§ **The data**:
■ ■ ■

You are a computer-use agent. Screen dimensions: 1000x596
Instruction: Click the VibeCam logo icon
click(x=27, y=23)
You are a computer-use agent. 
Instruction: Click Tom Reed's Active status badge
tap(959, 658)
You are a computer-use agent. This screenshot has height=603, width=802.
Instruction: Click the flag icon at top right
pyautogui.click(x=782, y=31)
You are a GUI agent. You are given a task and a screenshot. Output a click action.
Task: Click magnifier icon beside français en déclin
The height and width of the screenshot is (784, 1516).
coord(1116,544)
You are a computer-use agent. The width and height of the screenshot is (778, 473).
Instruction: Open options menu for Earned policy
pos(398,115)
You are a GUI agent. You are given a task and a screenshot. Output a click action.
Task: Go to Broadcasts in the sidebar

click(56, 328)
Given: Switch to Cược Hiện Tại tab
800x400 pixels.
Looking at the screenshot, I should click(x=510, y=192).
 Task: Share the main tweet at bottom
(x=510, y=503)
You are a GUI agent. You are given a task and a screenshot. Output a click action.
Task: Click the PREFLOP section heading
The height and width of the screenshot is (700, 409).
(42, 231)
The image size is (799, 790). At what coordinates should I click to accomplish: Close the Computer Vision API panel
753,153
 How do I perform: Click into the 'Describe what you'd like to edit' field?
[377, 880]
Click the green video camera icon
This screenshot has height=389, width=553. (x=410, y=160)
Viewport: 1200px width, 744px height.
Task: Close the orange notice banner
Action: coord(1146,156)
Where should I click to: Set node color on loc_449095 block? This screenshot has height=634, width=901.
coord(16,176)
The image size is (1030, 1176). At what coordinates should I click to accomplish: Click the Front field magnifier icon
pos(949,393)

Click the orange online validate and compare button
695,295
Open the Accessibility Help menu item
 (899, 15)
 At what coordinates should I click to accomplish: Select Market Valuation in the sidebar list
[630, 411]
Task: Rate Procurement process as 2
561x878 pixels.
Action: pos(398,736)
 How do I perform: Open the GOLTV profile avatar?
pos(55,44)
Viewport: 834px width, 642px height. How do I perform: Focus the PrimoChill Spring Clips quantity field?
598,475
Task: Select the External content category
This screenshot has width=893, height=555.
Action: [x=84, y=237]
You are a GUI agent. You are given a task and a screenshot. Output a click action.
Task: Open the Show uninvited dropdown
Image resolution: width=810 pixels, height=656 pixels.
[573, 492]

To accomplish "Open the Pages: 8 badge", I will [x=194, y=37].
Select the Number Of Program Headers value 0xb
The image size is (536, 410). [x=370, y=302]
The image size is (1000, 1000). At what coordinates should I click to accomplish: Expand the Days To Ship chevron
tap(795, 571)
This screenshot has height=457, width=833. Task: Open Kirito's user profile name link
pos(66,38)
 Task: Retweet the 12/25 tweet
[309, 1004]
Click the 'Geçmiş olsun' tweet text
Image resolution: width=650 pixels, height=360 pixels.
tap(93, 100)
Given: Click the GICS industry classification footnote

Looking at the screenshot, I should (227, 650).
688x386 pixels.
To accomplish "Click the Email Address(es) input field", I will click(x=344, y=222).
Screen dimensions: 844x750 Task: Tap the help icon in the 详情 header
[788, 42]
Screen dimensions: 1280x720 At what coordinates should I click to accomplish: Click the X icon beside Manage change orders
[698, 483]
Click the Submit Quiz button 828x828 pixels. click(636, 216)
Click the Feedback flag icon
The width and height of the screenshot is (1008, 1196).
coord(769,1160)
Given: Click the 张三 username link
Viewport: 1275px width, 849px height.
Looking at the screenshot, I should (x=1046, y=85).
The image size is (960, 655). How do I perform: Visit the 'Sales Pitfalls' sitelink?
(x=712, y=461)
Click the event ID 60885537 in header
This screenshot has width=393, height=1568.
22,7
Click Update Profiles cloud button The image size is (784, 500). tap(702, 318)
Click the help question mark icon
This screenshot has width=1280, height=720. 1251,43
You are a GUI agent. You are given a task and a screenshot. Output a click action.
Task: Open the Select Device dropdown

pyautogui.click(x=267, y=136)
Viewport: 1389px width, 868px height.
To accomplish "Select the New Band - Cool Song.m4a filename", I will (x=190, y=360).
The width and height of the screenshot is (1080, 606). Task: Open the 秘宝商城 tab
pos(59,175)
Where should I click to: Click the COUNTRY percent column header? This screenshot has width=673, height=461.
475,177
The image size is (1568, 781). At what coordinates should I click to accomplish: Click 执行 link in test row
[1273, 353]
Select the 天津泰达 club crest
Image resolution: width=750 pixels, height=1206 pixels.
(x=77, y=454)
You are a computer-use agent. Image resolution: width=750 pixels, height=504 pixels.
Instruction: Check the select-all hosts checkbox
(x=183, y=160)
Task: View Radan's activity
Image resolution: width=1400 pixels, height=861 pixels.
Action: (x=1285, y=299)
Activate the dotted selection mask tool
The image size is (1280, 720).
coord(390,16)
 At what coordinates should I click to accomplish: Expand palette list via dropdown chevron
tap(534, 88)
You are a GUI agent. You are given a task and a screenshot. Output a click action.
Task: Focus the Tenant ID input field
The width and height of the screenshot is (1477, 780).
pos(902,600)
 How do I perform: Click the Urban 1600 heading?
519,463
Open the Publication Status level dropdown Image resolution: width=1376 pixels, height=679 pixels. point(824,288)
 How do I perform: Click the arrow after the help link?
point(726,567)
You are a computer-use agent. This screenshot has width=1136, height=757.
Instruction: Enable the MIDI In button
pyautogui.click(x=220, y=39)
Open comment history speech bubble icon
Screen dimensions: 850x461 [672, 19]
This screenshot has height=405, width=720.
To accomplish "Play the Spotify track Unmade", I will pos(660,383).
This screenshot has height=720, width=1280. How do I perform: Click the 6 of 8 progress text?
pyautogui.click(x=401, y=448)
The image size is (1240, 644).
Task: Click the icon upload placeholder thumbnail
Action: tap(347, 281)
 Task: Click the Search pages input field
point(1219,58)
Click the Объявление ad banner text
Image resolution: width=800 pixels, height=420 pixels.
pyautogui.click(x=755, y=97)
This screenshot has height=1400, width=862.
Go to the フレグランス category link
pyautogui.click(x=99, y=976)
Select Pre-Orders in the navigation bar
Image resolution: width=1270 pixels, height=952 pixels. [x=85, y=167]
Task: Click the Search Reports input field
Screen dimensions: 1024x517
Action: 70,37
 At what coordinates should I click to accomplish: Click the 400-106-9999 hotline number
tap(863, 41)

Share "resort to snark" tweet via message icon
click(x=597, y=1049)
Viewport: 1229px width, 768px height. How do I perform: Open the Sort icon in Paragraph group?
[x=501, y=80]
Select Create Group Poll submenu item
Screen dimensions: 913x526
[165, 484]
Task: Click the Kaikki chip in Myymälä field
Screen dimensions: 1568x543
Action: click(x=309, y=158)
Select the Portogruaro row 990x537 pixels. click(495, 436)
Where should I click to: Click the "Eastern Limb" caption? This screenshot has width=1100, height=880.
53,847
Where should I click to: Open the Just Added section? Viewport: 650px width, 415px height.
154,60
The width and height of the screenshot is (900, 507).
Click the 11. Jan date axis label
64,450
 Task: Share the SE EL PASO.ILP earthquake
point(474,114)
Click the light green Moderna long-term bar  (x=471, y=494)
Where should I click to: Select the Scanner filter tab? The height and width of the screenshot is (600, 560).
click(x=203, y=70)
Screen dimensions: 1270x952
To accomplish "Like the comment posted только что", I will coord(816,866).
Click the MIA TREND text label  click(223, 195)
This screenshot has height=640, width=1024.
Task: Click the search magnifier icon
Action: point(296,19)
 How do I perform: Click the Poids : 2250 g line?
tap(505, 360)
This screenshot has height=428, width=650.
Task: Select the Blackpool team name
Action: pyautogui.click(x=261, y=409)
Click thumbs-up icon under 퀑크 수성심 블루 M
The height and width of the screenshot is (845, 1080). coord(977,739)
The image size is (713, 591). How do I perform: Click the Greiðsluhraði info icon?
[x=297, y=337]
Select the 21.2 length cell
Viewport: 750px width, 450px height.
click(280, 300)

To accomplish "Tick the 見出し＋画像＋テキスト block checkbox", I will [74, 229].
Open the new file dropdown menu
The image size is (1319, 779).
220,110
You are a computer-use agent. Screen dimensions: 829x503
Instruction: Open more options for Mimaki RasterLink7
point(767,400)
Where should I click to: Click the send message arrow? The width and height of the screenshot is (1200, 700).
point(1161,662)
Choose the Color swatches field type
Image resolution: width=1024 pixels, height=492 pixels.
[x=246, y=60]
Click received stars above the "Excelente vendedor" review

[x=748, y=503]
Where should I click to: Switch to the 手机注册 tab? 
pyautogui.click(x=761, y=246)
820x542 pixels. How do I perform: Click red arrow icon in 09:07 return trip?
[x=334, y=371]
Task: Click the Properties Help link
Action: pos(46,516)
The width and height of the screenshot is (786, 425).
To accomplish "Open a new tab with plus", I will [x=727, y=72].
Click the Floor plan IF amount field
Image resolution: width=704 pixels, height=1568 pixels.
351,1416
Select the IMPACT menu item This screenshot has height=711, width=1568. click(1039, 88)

■ ■ ■

§ **Problem**:
Taking the lines above, repeat exactly those from the line that contains "Open the Publication" through the line that contains "Task: Click the Search Reports input field", and both of those lines as well. Include nothing else.

§ **Response to the task**:
Open the Publication Status level dropdown Image resolution: width=1376 pixels, height=679 pixels. point(824,288)
 How do I perform: Click the arrow after the help link?
point(726,567)
You are a computer-use agent. This screenshot has width=1136, height=757.
Instruction: Enable the MIDI In button
pyautogui.click(x=220, y=39)
Open comment history speech bubble icon
Screen dimensions: 850x461 [672, 19]
This screenshot has height=405, width=720.
To accomplish "Play the Spotify track Unmade", I will pos(660,383).
This screenshot has height=720, width=1280. How do I perform: Click the 6 of 8 progress text?
pyautogui.click(x=401, y=448)
The image size is (1240, 644).
Task: Click the icon upload placeholder thumbnail
Action: tap(347, 281)
 Task: Click the Search pages input field
point(1219,58)
Click the Объявление ad banner text
Image resolution: width=800 pixels, height=420 pixels.
pyautogui.click(x=755, y=97)
This screenshot has height=1400, width=862.
Go to the フレグランス category link
pyautogui.click(x=99, y=976)
Select Pre-Orders in the navigation bar
Image resolution: width=1270 pixels, height=952 pixels. [x=85, y=167]
Task: Click the Search Reports input field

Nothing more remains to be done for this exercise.